Records supplied: Begin

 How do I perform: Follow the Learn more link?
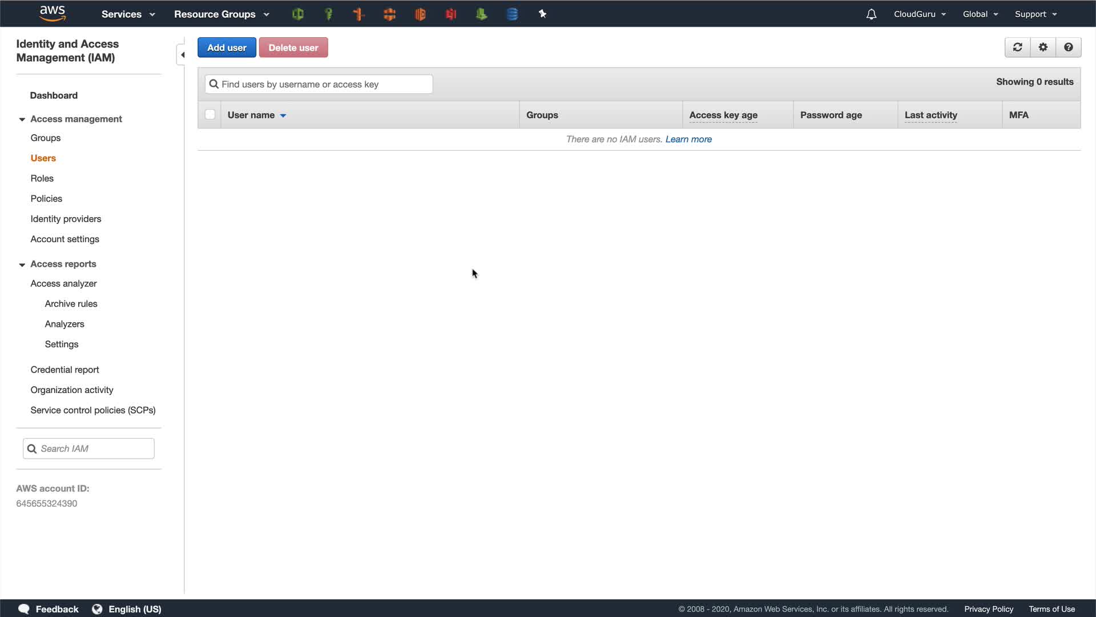[x=688, y=139]
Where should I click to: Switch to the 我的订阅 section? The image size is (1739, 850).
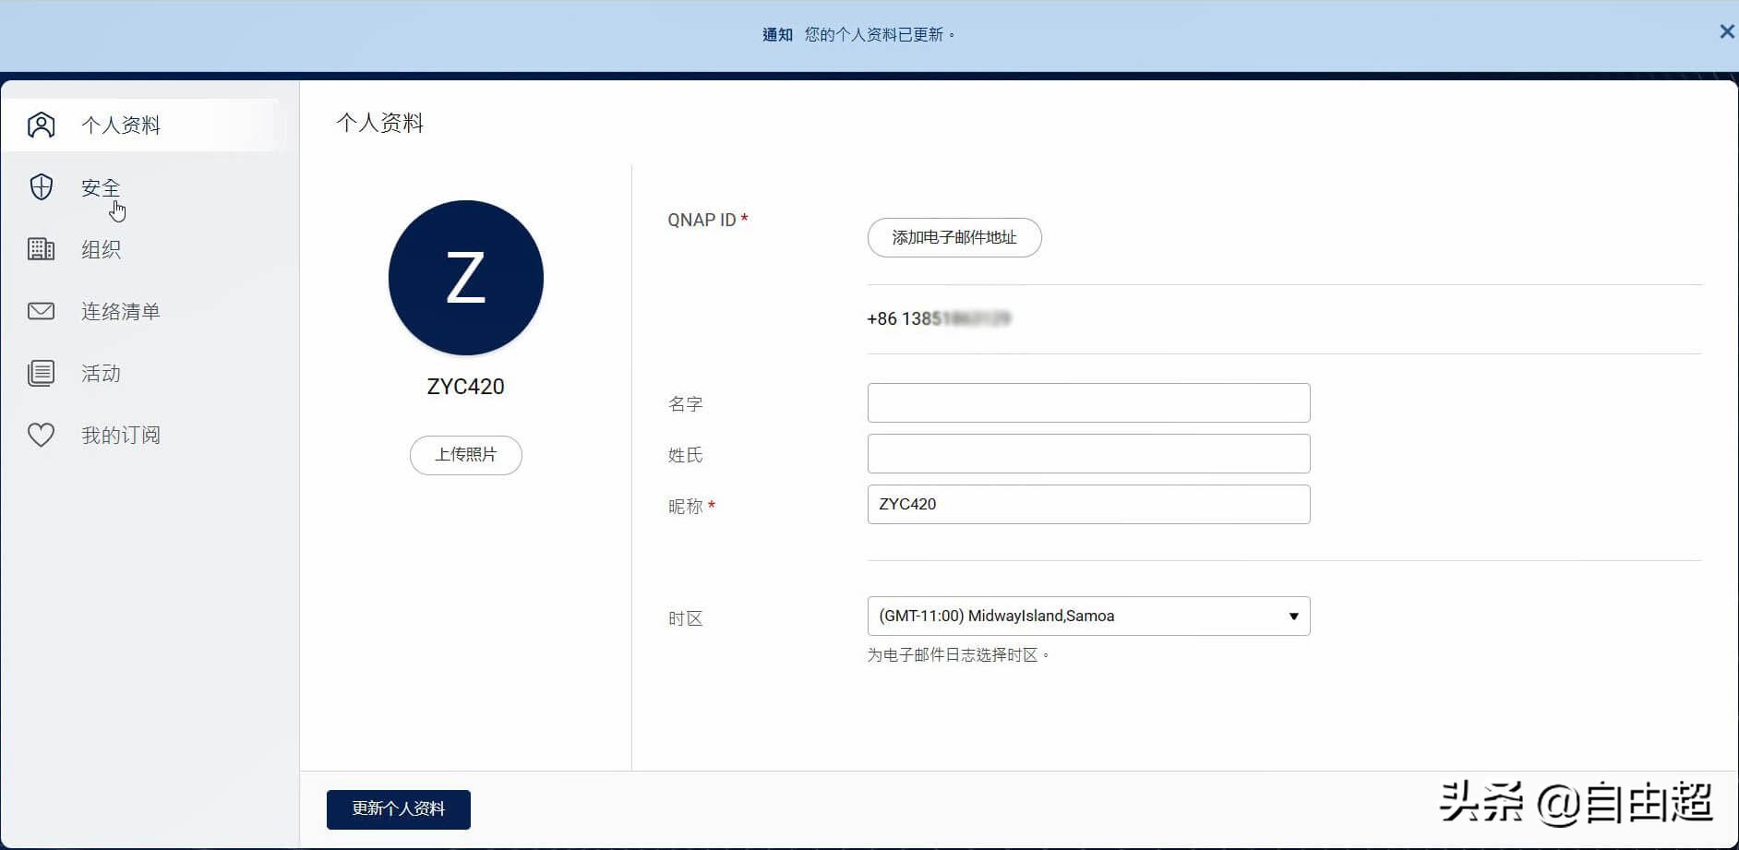121,434
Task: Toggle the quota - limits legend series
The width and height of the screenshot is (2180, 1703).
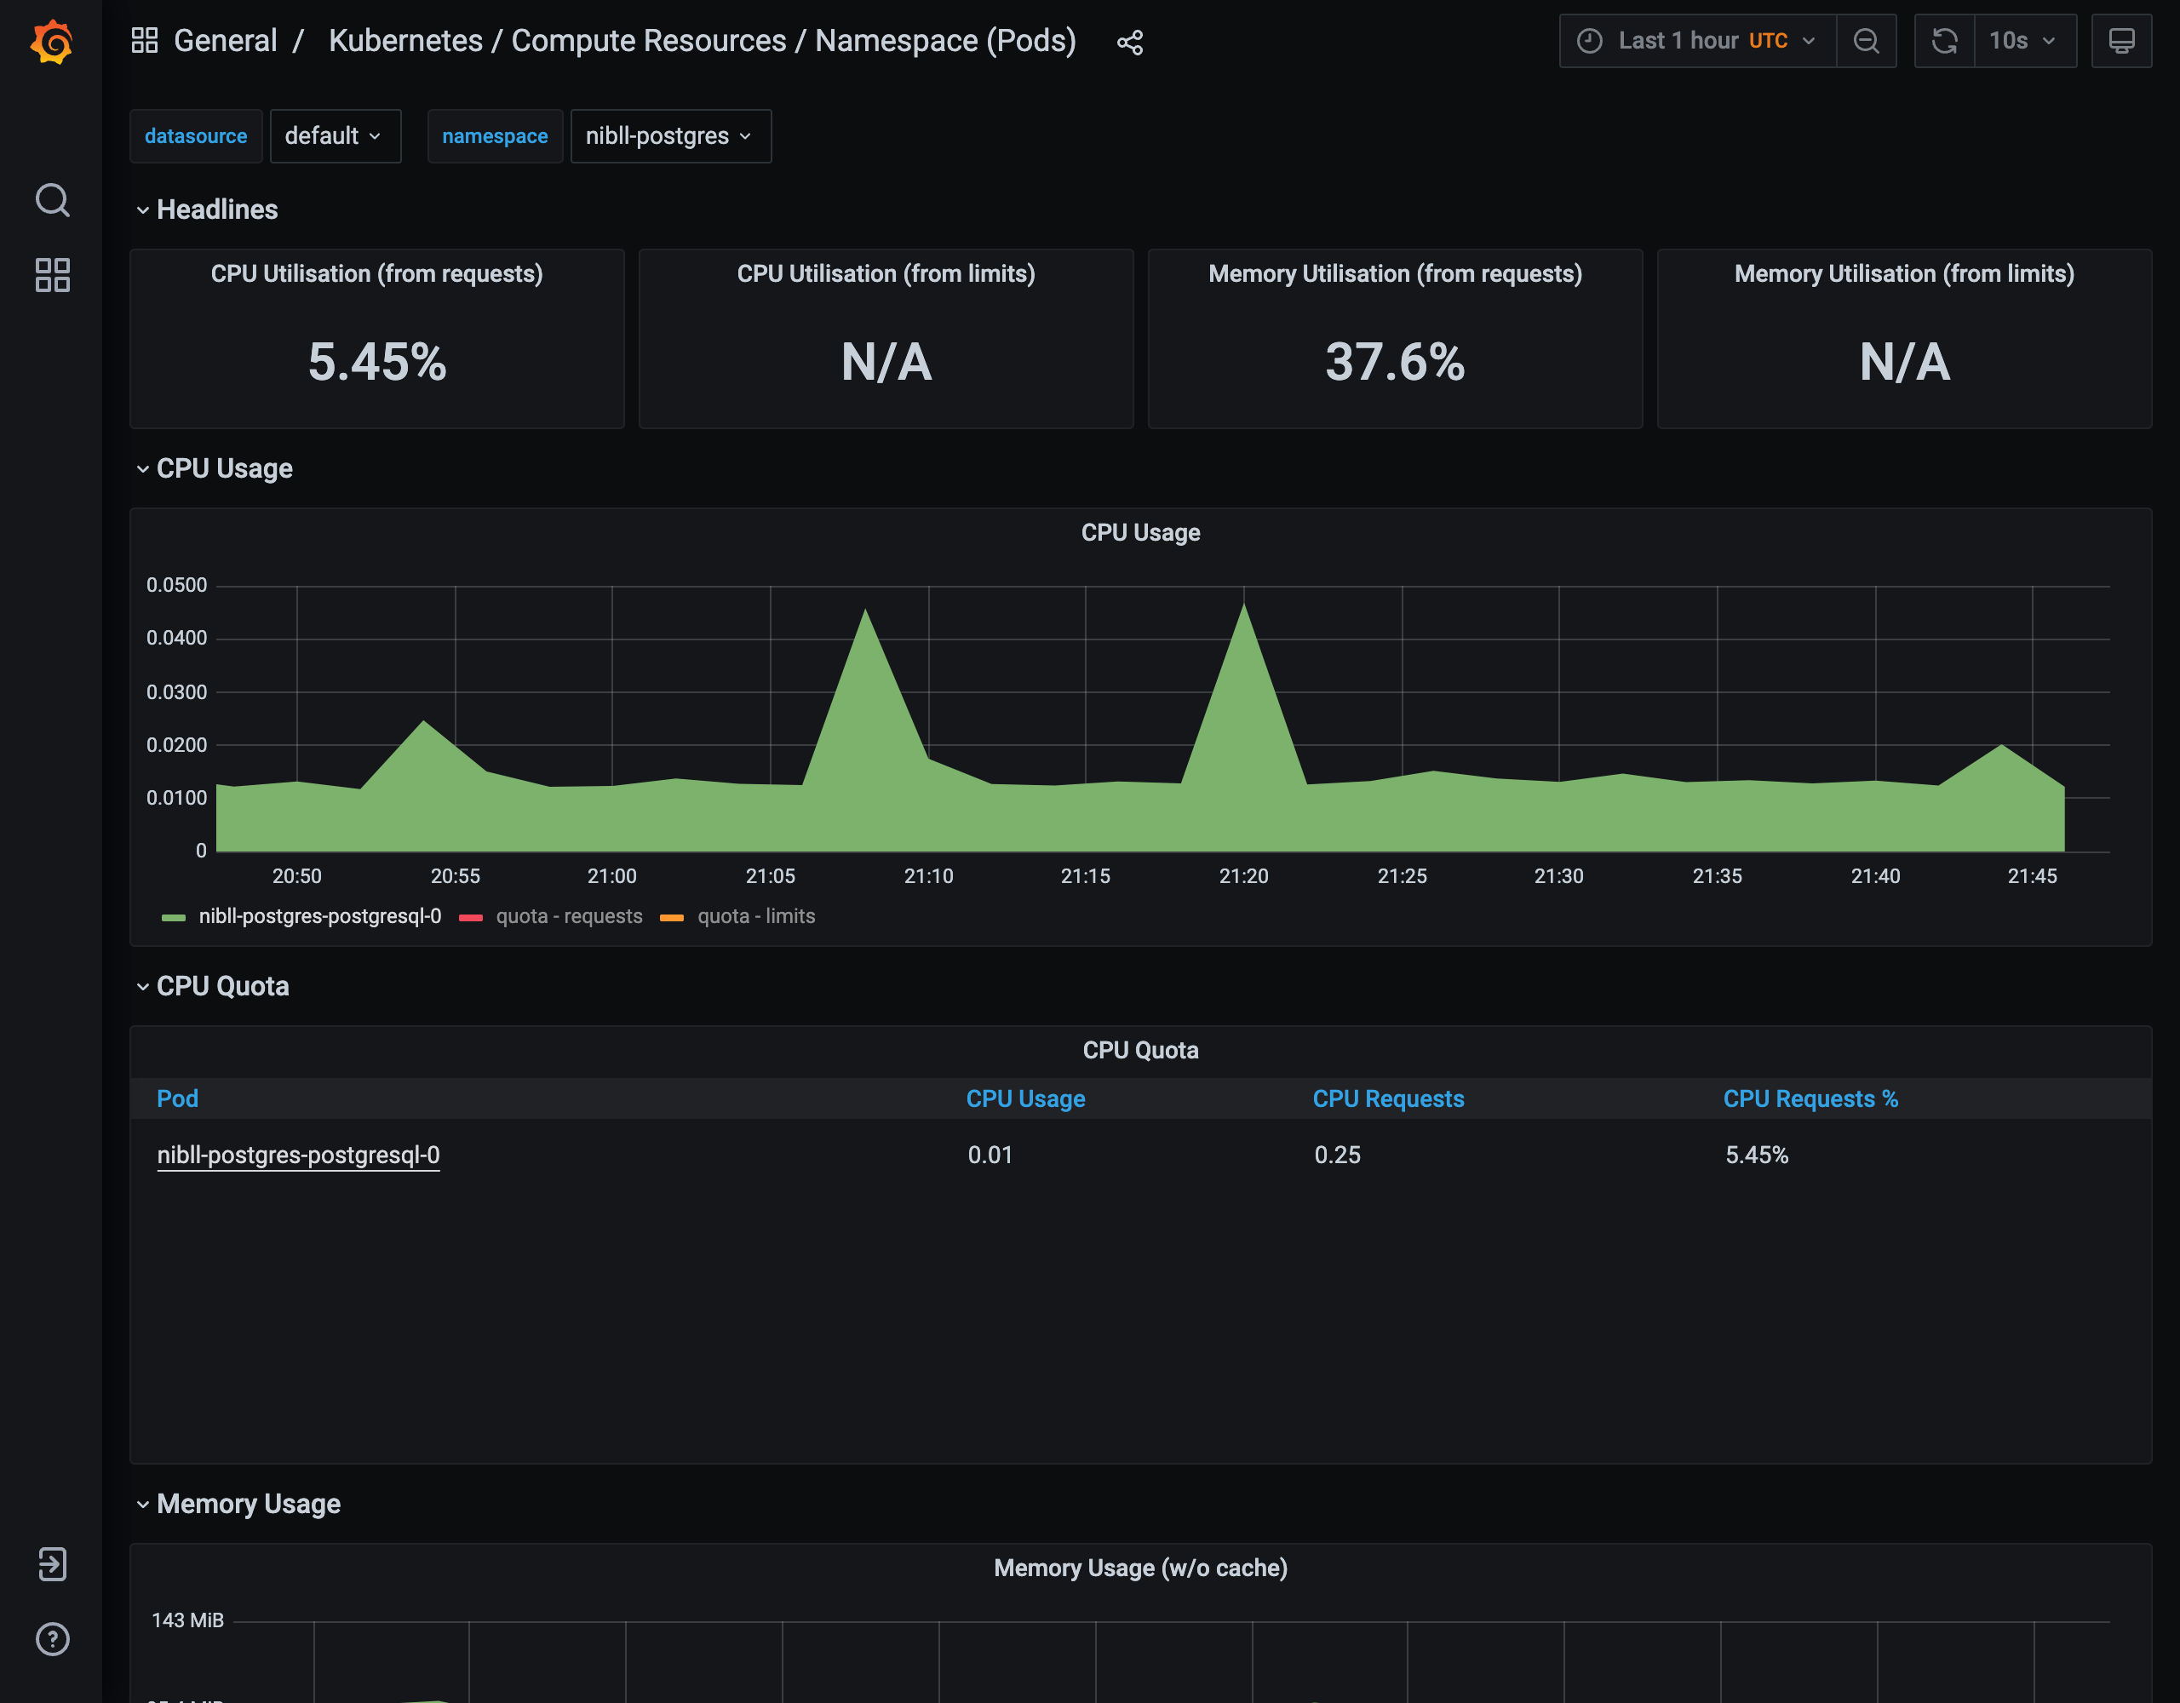Action: pos(755,916)
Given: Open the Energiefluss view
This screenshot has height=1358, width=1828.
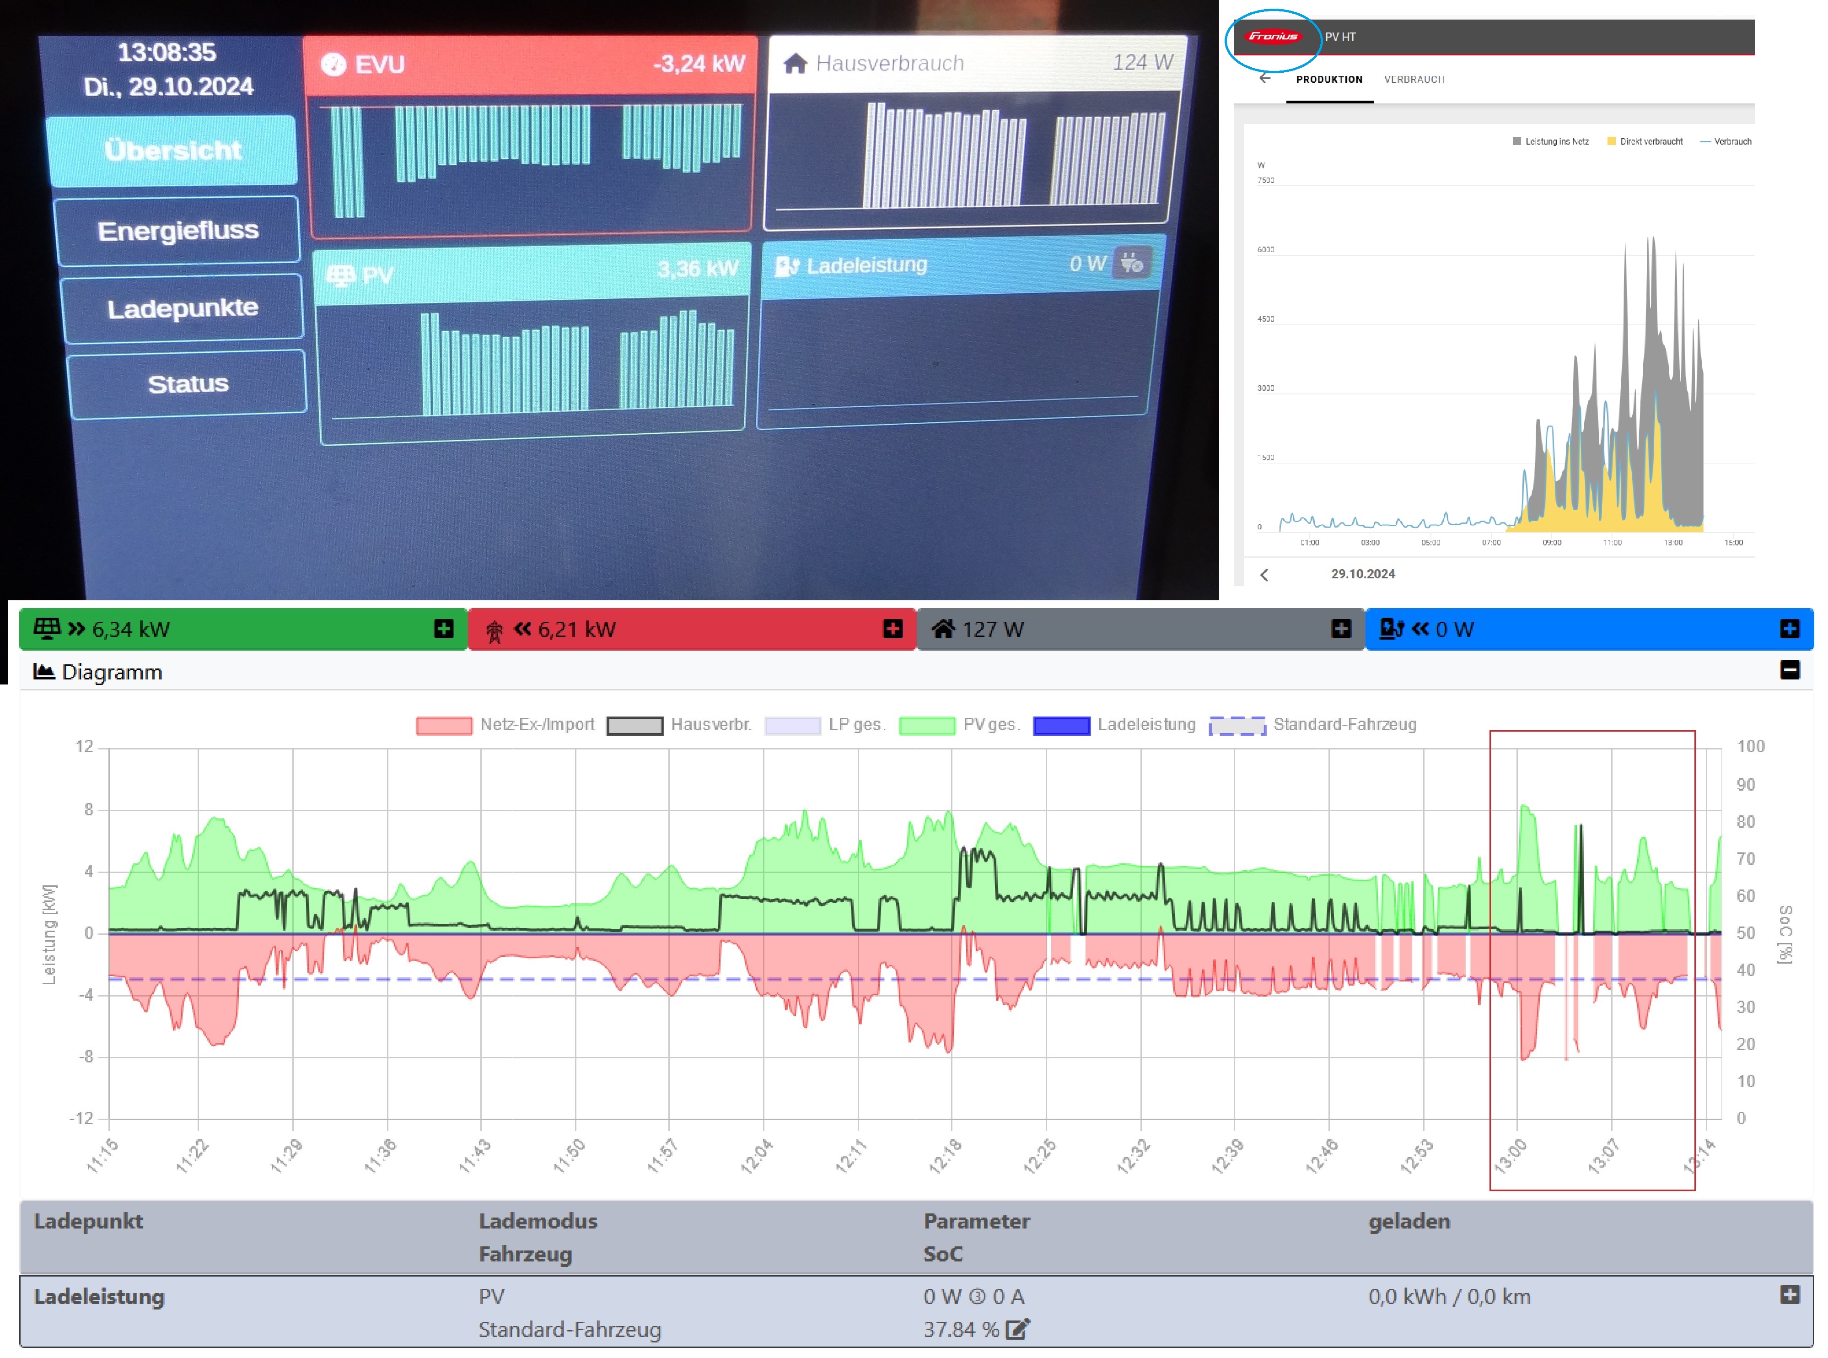Looking at the screenshot, I should [178, 231].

Records supplied: End

### Directions
Copy out all the data without changing anything, and drop the pictures.

### Expected answer
 How do I perform: Follow the Learn more link?
[x=688, y=139]
Where should I click to: Switch to the 我的订阅 section? The image size is (1739, 850).
121,434
Task: Toggle the quota - limits legend series
The width and height of the screenshot is (2180, 1703).
Action: pos(755,916)
Given: Open the Energiefluss view
This screenshot has height=1358, width=1828.
Looking at the screenshot, I should [178, 231].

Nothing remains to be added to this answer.